Но неточно говорить, что эти и другие фундаментальные принципы рассматриваются или когда-либо рассматривались здравым смыслом или наукой как выводы из опыта или как гипотезы, требующие проверки. Также неточно предполагать, что проверка существенно отличается от любого другого вида экспериментальных доказательств, кроме как по дате своего возникновения. Если доказательство следует за предположением, но не иначе, оно называется проверкой; и хотя с точки зрения метода этот хронологический порядок имеет огромное значение, с точки зрения логики он — ничто. Сомнительное предположение (допустим) «проверяется» экспериментом. Если бы эксперимент произошел раньше, не было бы предположения, но было бы равное доказательство, фактически то же самое доказательство. Это правда, что без предположения, возможно, не было бы эксперимента, и что без эксперимента, возможно, не было бы доказательства. Но хотя предположение послужило поводом для доказательства, оно, безусловно, ничего не добавляет к его силе, и поэтому мы возвращаемся к вопросу, который уже обсуждался — а именно, могут ли принципы, без которых невозможно никакое умозаключение из опыта, быть сами выведены из опыта? — вопрос, на который, как я полагаю, возможен только один ответ. Опыт может порождать привычку, а привычка может порождать ожидание, и этот процесс может маскироваться под индукцию. Но ожидания, порожденные таким образом, принадлежат каузальному ряду, а не когнитивному. Физиология и психология могут объяснить их. Но они не могут быть ни доказаны, ни рассматриваться как аксиоматичные.

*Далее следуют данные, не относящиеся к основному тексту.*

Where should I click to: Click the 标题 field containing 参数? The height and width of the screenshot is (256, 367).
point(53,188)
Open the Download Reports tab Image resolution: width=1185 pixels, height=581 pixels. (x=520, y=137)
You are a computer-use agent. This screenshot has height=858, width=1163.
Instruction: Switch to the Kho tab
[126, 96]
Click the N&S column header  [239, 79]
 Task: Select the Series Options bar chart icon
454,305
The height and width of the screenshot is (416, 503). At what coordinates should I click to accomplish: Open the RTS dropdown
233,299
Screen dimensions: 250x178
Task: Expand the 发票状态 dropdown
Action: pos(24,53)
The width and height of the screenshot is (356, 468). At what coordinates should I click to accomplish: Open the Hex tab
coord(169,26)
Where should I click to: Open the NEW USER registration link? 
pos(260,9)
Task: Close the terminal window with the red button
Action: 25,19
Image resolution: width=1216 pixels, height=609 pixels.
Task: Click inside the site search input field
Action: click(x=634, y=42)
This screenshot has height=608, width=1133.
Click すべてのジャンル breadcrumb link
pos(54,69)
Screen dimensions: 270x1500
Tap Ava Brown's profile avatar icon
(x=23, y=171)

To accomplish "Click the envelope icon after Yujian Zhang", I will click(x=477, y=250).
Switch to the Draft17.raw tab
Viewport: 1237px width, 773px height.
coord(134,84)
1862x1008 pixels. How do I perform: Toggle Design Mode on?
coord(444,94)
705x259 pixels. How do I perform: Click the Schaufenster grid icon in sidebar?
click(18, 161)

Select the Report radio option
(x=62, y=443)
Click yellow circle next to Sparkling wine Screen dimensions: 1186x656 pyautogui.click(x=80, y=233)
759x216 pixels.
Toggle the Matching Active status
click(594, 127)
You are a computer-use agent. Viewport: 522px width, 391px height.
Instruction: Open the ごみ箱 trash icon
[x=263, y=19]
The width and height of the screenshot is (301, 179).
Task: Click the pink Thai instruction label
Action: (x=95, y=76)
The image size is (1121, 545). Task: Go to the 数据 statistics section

Аксиоматичными они, безусловно, не являются; также они не обладают универсальностью и точностью очертаний, которые мы привыкли связывать с аксиомами. Любопытно в этой связи отметить, что философы, которые наиболее твердо решили укоренить принцип регулярности (они игнорируют пренебрежимость) в опыте, всегда настаивают на придании ему того абсолютного характера, которым наши выводы из опыта редко обладают. Мысль о том, что фундаментальные убеждения должны быть подвержены исключениям, должны быть способны к степеням и должны применяться неравномерно в разных областях наблюдения, столь же отвратительна для них, как и для любого метафизика из противоположного лагеря. Можно было бы подумать, слушая их разговоры, что, если причинность не является универсальной, опыт бесполезен.

IV

Область, где эти бескомпромиссные доктрины проявляются с наименьшей выгодой, — это человеческий характер. Я не собираюсь обсуждать причинность и свободу воли; но я могу с пользой сказать что-то на менее избитую тему, а именно, пренебрежимость и предвидение. Тезис, который я хочу поддержать, заключается в том, что при работе с человеческим характером полное предвидение теоретически невозможно, даже если свобода воли полностью отсутствует, а последовательность психических состояний полностью детерминирована. Практически невозможно, мы знаем, это так. Но большинство детерминистов сочли бы, что эта невозможность отчасти обусловлена нашим невежеством, а отчасти нашей неспособностью. Мы слишком мало знаем либо об общих законах разума, либо об индивидуальном характере, либо об окружающих обстоятельствах, чтобы делать точные прогнозы; и даже если бы мы обладали необходимой информацией, мы не смогли бы ее использовать из-за неисправимой слабости наших способностей к вычислению. Именно это утверждение я хочу опровергнуть. Я считаю, что если бы мы обладали сверхъестественными способностями калькулятора Лапласа, вооруженного знанием человеческого сердца, которое могли бы дать только сверхъестественные способности наблюдения, мы все равно потерпели бы неудачу, потому что мы стоим лицом к лицу с тем, что по своей сути не поддается исчислению.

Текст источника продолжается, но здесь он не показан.